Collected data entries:
****

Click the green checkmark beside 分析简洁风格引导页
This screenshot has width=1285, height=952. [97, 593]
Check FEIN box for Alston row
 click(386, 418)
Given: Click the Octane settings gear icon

****

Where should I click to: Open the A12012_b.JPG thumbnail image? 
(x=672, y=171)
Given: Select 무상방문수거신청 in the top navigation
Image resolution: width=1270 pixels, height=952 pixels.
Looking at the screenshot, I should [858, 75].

****

▶ _BRIEF_
Among the entries, find each line that includes the string "Given" and copy it.

▶ _WRITTEN REPLY_
Given: Click the Octane settings gear icon
Given: Select 무상방문수거신청 in the top navigation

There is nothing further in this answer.